Half of the households in Ohio and around the country may struggle during retirement, according to an index developed by Boston College's Center for Retirement Research. Unfortunately, the figures are even more alarming for those who have been through a divorce. Researchers say that this is largely because divorced spouses are no longer able to save money by sharing expenses. In addition, they may be facing important financial decisions for the first time.

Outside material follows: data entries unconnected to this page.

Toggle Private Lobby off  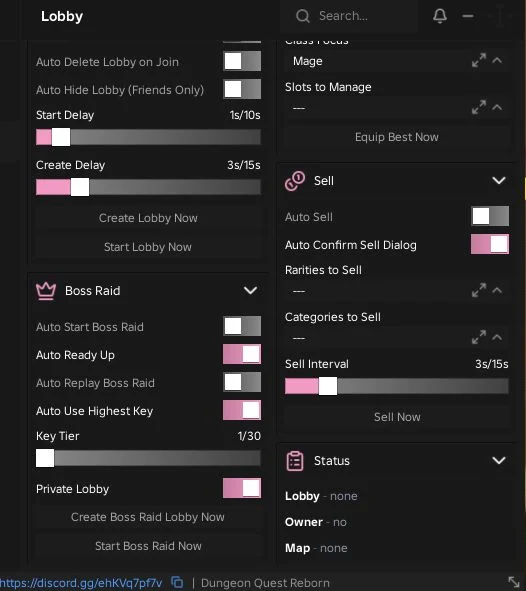click(242, 488)
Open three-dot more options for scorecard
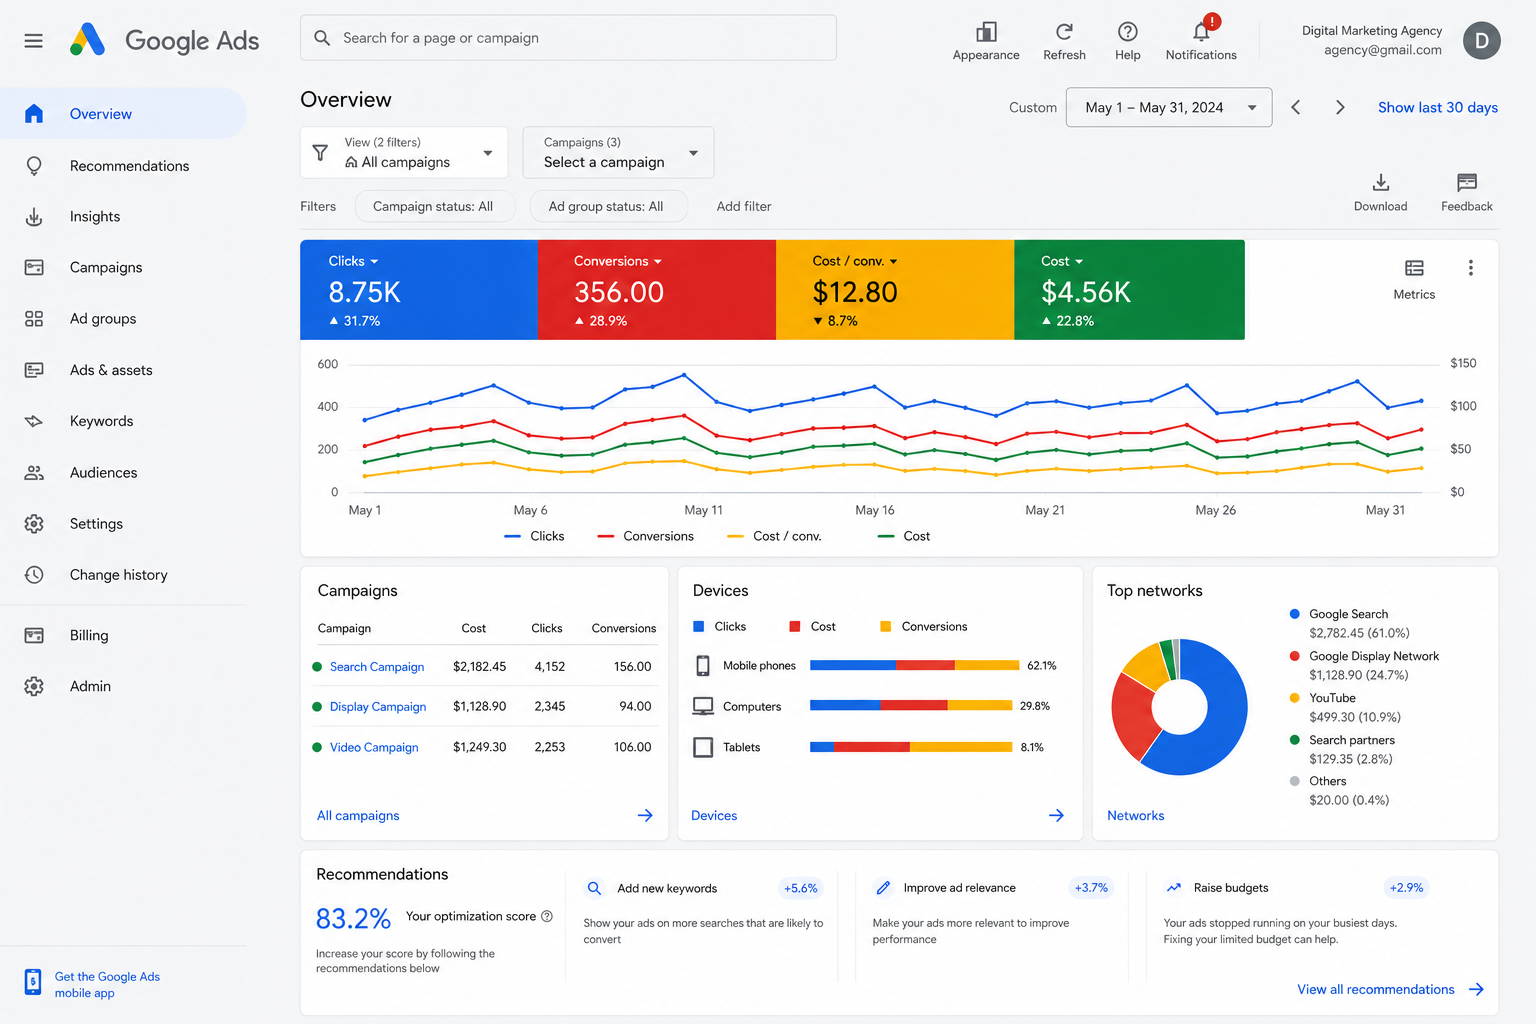This screenshot has height=1024, width=1536. point(1470,268)
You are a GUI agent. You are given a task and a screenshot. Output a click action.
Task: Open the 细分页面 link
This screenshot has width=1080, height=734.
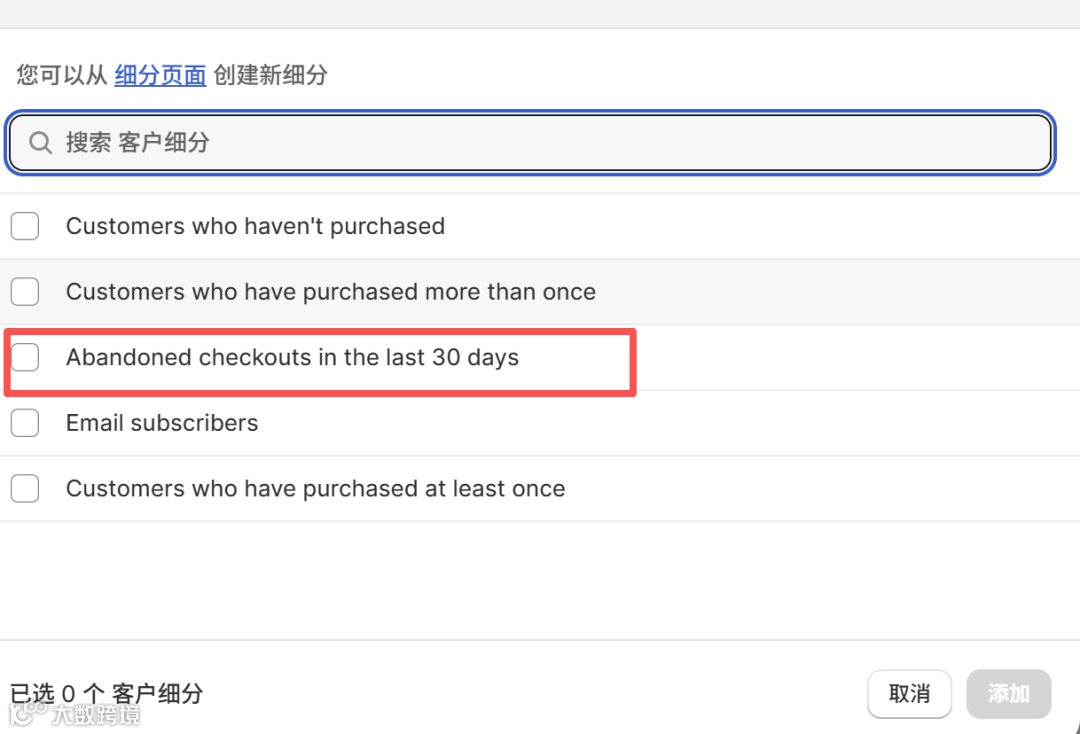click(x=160, y=75)
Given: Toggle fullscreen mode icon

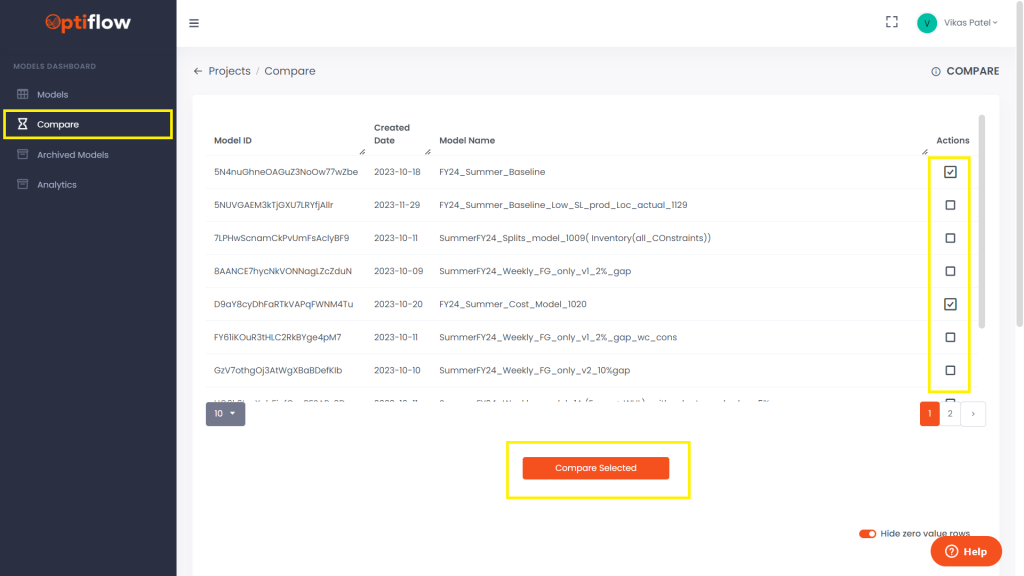Looking at the screenshot, I should 892,22.
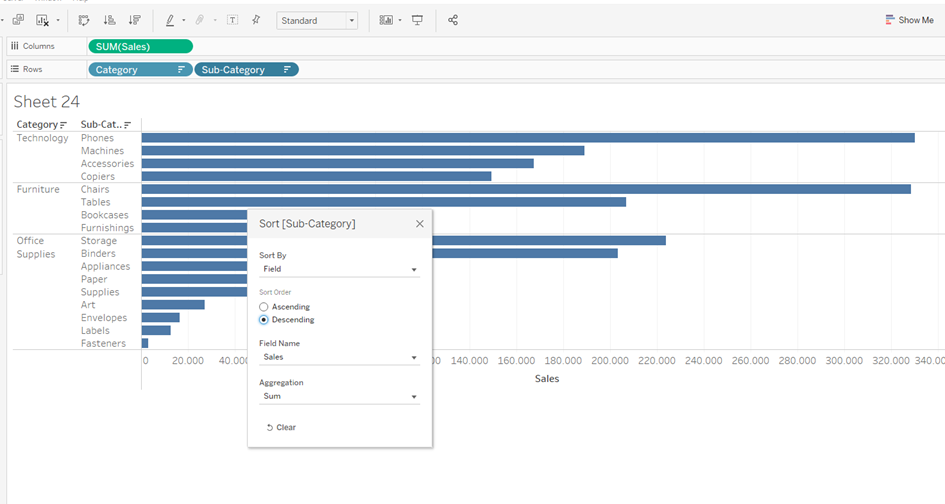The image size is (945, 504).
Task: Select the Ascending sort order option
Action: tap(264, 307)
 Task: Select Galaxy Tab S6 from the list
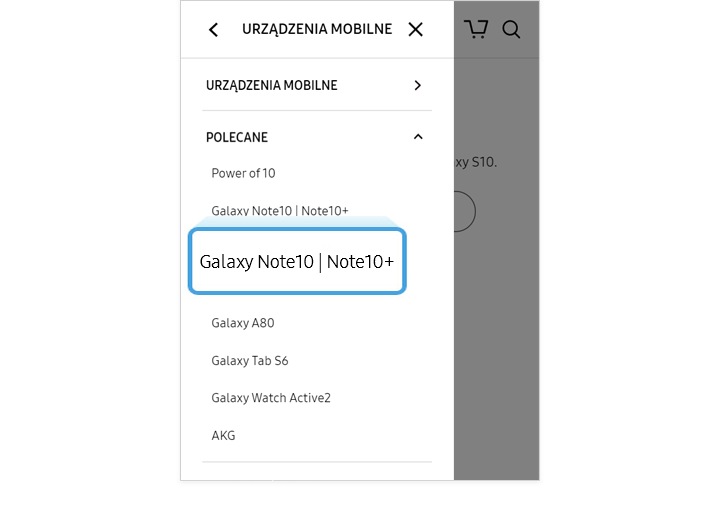pos(250,361)
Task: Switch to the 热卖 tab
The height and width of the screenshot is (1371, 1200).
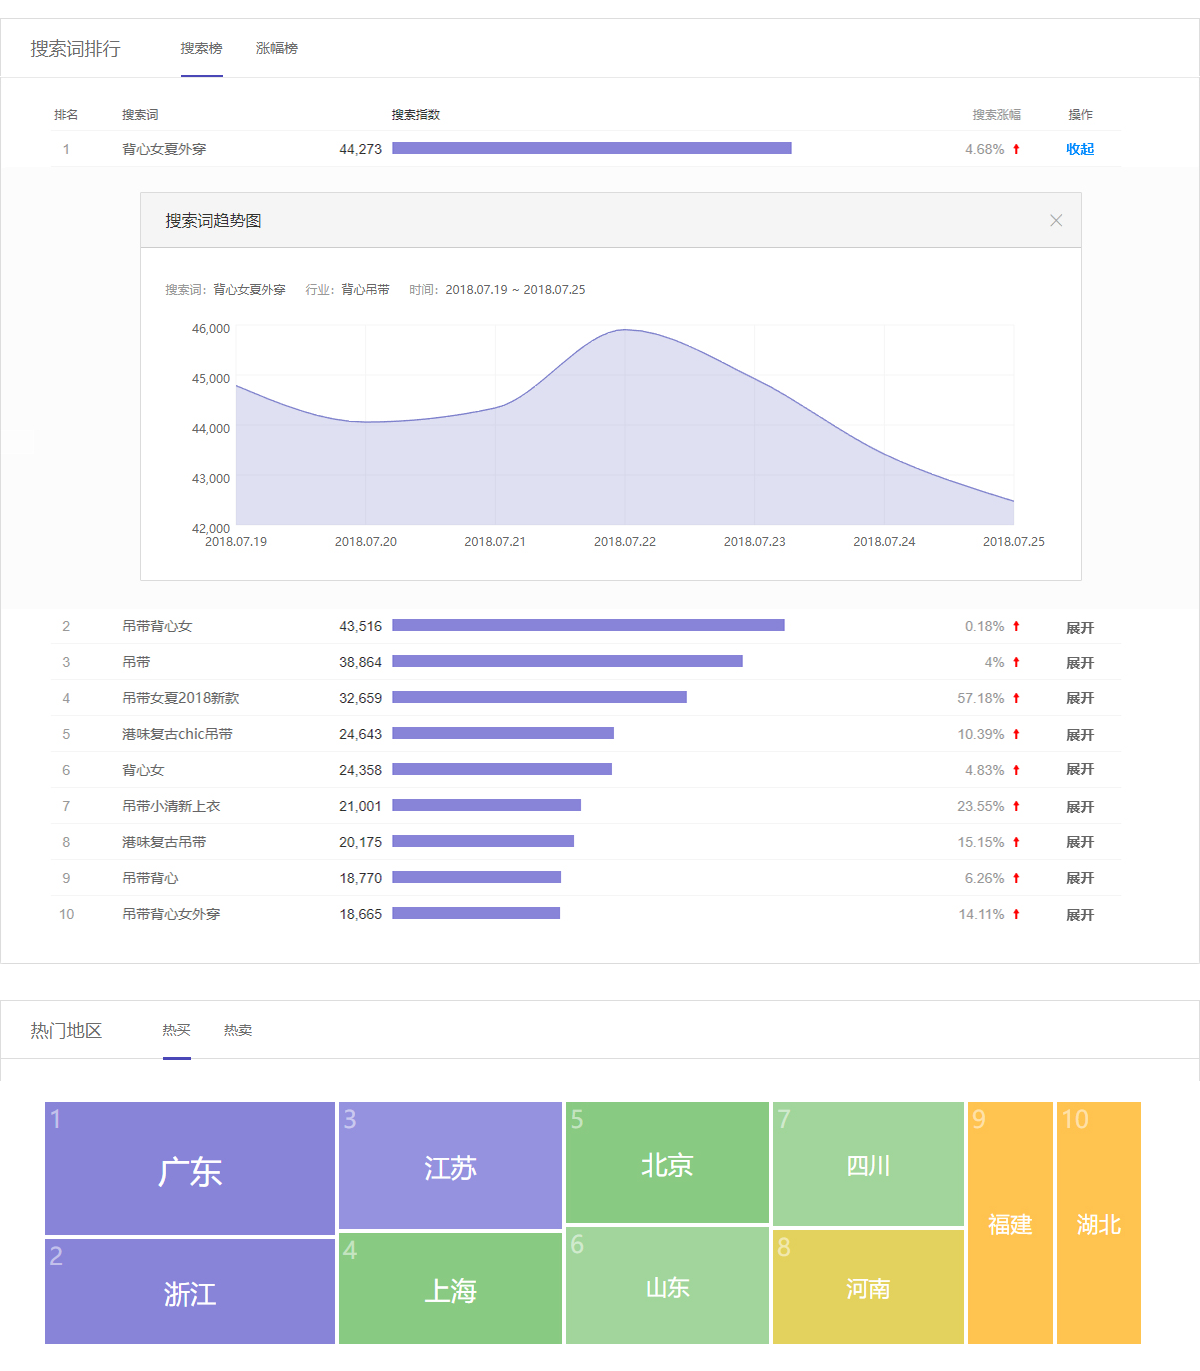Action: pyautogui.click(x=237, y=1030)
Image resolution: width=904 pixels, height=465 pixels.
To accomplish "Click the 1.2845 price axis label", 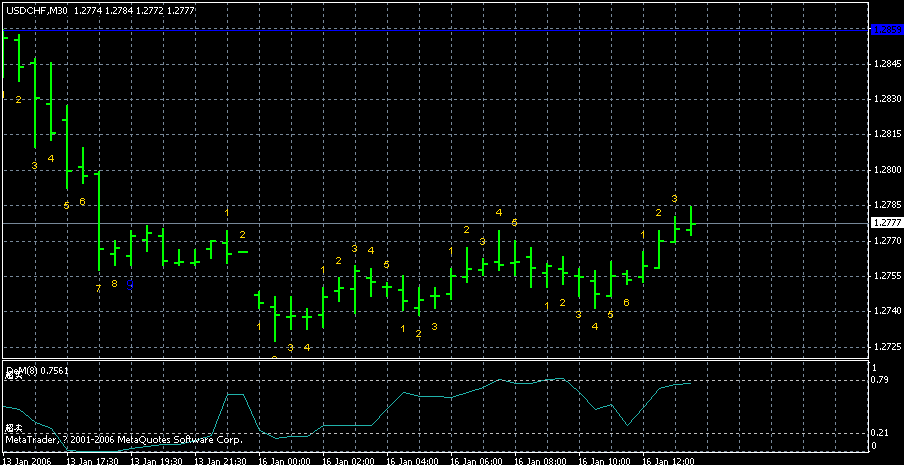I will point(885,64).
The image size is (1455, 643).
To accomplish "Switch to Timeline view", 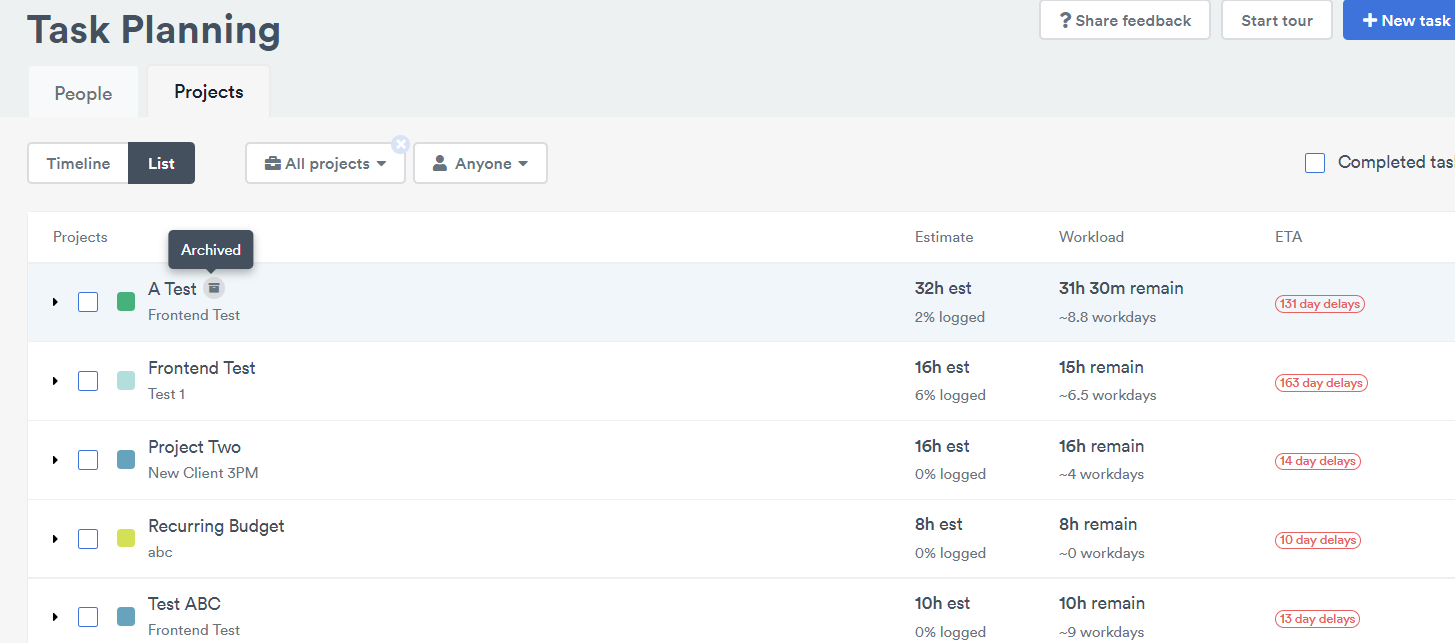I will click(x=78, y=163).
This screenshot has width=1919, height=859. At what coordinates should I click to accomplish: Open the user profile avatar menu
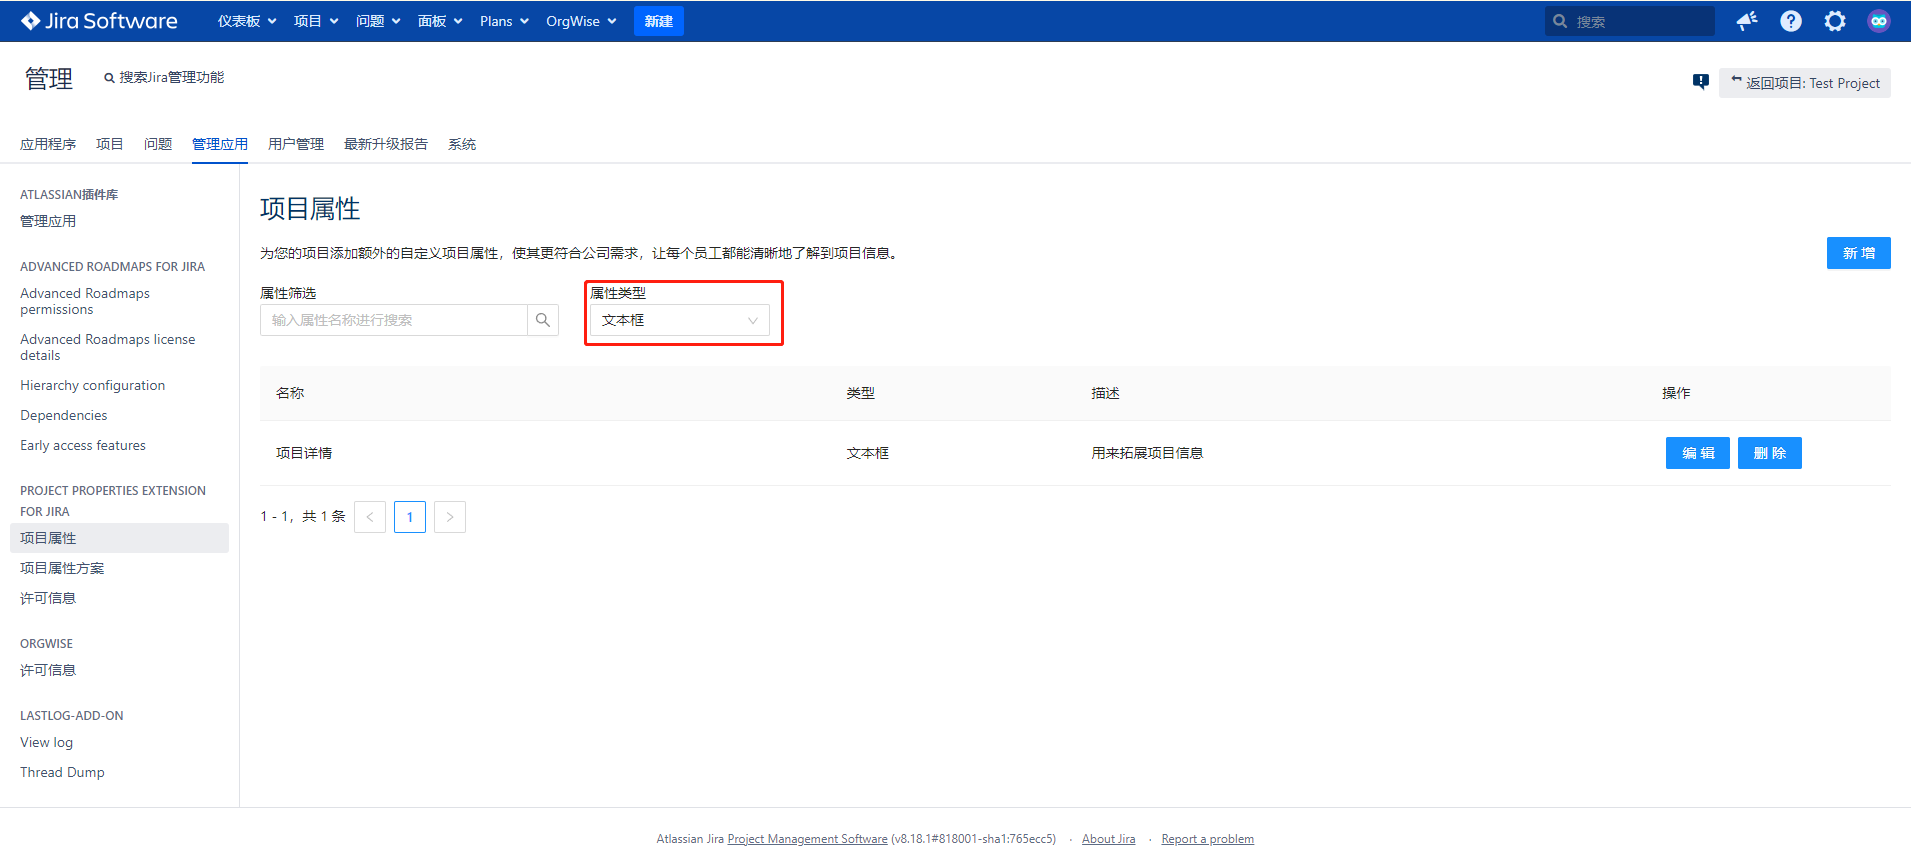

Couples who divorce after decades of marriage may find it especially difficult to plan adequately for retirement. The problem also seems likely to get worse in the years ahead. While the overall divorce rate in the United States has remained fairly steady in recent decades, the number of couples aged 50 or older choosing to end their marriages doubled between 1990 and 2010. Many older divorced spouses rely on alimony payments to make ends meet, but changes to the nation's tax laws could make spousal support negotiations far more contentious in the future.
The tax rules dealing with spousal support were changed by the Tax Cut and Jobs Act. Starting with new divorces in 2019, spouses who pay alimony will no longer be able to claim these payments as expenses on their tax returns. Furthermore, recipients will no longer be expected to pay income tax on the money they receive. Experts say that this could result in lower alimony awards as spouses who make these payments generally pay higher rates of income tax than the spouses who receive it.
Family law attorneys may pay particular attention to retirement planning issues and spousal support negotiations when their clients are at risk of being left financially vulnerable during their golden years. Attorneys could also call upon financial planners and tax experts to help divorcing couples avoid costly pitfalls and mistakes during property division negotiations.